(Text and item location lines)
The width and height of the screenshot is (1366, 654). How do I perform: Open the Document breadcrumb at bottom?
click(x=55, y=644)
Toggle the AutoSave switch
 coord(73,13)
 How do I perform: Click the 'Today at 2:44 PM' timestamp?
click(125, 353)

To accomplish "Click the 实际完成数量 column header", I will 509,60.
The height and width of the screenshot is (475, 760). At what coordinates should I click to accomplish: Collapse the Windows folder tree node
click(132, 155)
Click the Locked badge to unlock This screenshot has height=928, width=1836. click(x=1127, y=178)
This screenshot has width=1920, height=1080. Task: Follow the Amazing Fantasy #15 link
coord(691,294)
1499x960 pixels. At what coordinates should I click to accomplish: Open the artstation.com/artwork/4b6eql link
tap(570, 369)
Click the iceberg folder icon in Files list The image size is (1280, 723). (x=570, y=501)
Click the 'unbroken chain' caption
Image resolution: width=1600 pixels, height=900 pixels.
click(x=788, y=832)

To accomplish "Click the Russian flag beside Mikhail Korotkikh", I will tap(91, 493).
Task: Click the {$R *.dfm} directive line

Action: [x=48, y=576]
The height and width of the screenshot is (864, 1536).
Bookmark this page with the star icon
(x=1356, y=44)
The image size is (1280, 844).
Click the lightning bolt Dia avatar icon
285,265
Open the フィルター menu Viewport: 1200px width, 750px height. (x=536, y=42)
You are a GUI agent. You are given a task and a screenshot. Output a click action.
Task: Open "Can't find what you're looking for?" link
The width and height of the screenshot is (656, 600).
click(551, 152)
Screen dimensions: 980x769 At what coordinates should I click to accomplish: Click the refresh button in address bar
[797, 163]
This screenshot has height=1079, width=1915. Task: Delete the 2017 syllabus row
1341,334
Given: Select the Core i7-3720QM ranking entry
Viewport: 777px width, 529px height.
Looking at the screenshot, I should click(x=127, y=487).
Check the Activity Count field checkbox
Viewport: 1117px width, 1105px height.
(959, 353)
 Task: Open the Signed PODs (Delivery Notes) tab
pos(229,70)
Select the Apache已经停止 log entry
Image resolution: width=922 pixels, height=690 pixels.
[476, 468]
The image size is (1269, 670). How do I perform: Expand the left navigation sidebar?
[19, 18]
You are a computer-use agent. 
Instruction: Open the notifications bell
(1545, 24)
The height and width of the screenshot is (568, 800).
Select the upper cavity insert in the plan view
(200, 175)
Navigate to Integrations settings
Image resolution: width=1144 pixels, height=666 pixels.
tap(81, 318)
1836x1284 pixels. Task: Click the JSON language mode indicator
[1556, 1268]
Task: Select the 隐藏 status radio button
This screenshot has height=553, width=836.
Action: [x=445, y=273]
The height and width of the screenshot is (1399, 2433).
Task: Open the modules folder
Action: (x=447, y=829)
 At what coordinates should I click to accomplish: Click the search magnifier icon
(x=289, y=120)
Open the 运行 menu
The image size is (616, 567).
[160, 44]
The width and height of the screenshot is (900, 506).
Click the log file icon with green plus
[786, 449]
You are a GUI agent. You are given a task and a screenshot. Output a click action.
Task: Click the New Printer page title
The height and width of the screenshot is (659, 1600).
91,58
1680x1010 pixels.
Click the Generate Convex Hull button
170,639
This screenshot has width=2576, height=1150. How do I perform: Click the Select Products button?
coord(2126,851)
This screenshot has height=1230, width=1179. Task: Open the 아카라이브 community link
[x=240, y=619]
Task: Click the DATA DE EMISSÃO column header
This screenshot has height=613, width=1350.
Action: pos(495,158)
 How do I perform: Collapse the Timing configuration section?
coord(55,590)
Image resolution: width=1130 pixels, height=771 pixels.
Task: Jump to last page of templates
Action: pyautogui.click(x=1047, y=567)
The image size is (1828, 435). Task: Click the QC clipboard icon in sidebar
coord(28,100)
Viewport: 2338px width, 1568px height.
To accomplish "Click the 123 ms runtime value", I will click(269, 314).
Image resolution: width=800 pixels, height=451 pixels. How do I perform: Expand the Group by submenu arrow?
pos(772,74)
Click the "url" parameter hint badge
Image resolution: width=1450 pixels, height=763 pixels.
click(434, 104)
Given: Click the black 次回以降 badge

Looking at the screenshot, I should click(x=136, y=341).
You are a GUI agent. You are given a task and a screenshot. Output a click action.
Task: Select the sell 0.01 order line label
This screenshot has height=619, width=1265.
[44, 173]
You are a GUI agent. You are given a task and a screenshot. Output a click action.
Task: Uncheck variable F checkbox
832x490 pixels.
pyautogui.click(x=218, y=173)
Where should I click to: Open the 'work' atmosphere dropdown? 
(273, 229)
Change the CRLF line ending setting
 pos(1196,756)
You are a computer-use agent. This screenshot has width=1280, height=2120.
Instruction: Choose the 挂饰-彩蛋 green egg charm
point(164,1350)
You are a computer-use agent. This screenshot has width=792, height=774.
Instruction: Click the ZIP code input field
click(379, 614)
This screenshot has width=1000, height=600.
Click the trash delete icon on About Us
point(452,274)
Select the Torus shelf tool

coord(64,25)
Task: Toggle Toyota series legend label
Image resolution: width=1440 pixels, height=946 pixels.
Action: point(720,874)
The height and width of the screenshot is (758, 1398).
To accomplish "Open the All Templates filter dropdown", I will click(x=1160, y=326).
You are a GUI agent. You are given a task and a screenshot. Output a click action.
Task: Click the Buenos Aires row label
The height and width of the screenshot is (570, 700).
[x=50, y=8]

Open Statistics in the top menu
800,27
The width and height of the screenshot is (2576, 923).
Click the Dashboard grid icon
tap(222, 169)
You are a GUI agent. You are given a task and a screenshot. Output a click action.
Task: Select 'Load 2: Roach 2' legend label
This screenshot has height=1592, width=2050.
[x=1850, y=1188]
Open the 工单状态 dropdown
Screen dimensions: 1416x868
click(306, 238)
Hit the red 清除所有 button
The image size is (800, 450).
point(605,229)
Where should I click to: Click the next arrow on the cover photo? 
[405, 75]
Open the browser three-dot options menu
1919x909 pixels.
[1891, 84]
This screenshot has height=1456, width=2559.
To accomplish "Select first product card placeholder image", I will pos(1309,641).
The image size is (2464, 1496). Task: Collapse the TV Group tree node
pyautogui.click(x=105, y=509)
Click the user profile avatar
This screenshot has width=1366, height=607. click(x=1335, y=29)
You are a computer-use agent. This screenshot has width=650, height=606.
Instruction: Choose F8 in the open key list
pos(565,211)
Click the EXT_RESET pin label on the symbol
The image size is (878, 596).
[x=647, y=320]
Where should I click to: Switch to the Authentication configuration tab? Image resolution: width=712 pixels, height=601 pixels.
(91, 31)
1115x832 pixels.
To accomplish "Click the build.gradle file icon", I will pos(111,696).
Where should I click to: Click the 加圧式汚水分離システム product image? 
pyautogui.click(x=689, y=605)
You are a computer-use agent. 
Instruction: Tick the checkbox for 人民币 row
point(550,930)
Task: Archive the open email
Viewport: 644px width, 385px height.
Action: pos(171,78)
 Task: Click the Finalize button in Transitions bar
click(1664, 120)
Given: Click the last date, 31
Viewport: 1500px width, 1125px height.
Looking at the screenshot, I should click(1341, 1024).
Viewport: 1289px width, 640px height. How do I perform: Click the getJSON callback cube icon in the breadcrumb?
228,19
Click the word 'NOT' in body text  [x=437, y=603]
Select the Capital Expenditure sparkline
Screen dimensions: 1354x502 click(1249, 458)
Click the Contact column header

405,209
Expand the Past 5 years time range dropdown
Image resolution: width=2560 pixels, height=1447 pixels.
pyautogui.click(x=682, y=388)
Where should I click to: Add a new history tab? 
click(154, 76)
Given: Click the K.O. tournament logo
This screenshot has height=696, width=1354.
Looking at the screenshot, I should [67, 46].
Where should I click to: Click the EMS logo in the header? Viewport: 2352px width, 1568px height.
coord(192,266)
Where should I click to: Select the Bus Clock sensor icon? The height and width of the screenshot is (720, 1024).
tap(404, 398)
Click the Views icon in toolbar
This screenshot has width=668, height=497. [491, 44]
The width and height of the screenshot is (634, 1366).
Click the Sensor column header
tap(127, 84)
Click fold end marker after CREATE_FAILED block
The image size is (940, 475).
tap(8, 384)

= Do this =
Transcribe the lines above verbatim, from the line containing "has width=650, height=606." up to and including the line containing "point(550,930)".

= Output =
You are a computer-use agent. This screenshot has width=650, height=606.
Instruction: Choose F8 in the open key list
pos(565,211)
Click the EXT_RESET pin label on the symbol
The image size is (878, 596).
[x=647, y=320]
Where should I click to: Switch to the Authentication configuration tab? Image resolution: width=712 pixels, height=601 pixels.
(91, 31)
1115x832 pixels.
To accomplish "Click the build.gradle file icon", I will pos(111,696).
Where should I click to: Click the 加圧式汚水分離システム product image? 
pyautogui.click(x=689, y=605)
You are a computer-use agent. 
Instruction: Tick the checkbox for 人民币 row
point(550,930)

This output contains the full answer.